- Peter Youens (right) with Hastings Banda (left) in London in 1964
- Born: Peter William Youens 29 April 1916 Brodsworth, West Riding of Yorkshire, England
- Died: 6 May 2000 (aged 84) London, England
- Education: King Edward VII School
- Alma mater: Wadham College, Oxford

= Peter Youens =

British diplomat

Sir Peter William Youens, CMG, OBE (19 April 1916 – 6 May 2000) was a British diplomat who played an important role in the transition of Nyasaland to independence as Malawi in 1964. He was Deputy Chief Secretary of Nyasaland from 1953 to 1963, and secretary to the Prime Minister and the Cabinet of Malawi from 1963 to 1966, where he enjoyed the confidence of the prime minister Hastings Banda (who became President of Malawi in 1966). After leaving Malawi he was prominent as a director of Lonrho.

== Early life and career ==

Youens' father was a clergyman in Brodsworth and his elder brother John was eventually to become Chaplain General to the Forces. Youens was educated at King Edward VII School in Sheffield—where he played cricket for the First XI in 1935 and was Second Prefect—and at Wadham College, Oxford.

He joined the British Colonial Administrative Service in 1938. After service in the Navy he became assistant district commissioner and then district commissioner in Sierra Leone, before moving to Nyasaland as assistant secretary in 1951.

Youens was appointed OBE in 1960, CMG in 1962, and was knighted in 1965.
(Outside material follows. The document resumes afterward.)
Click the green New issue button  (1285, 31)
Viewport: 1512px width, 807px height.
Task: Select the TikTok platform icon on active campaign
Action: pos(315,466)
== Nyasaland and Malawi ==

Youens was deputy chief secretary in the British colonial administration of Nyasaland from 1953 to 1963. Dr Hastings Banda returned to Nyasaland in 1958 to lead the Nyasaland African Congress and Youens undertook the role of chief negotiator between Banda and Sir Glyn Jones, the Governor of Nyasaland. The discussions centred on internal self-government, secession from the Federation of Rhodesia and Nyasaland, and eventual independence in 1964.

When Banda became Prime Minister in 1963, he asked for Youens as his private secretary. Youens remained in this post until 1966, when Banda declared Malawi a republic with himself as president.

== Lonrho ==

In the 1960s Tiny Rowland, the managing director of Lonrho, was establishing links with African leaders in connection with Lonrho's assets, which included sugar plantations and railway interests in Malawi.

Youens became one of Rowland's friends and after retiring from Malawi in 1966, became an executive director of Lonrho. He left Lonrho in 1969 to join John Tyzack & Partners, but returned to the Lonrho board in 1980 where he remained until 1994, after control of Lonrho had passed from Rowland to the German businessman Dieter Bock.

== Death ==
Youens died on 6 May 2000 in his home of London, England, from complications of pneumonia.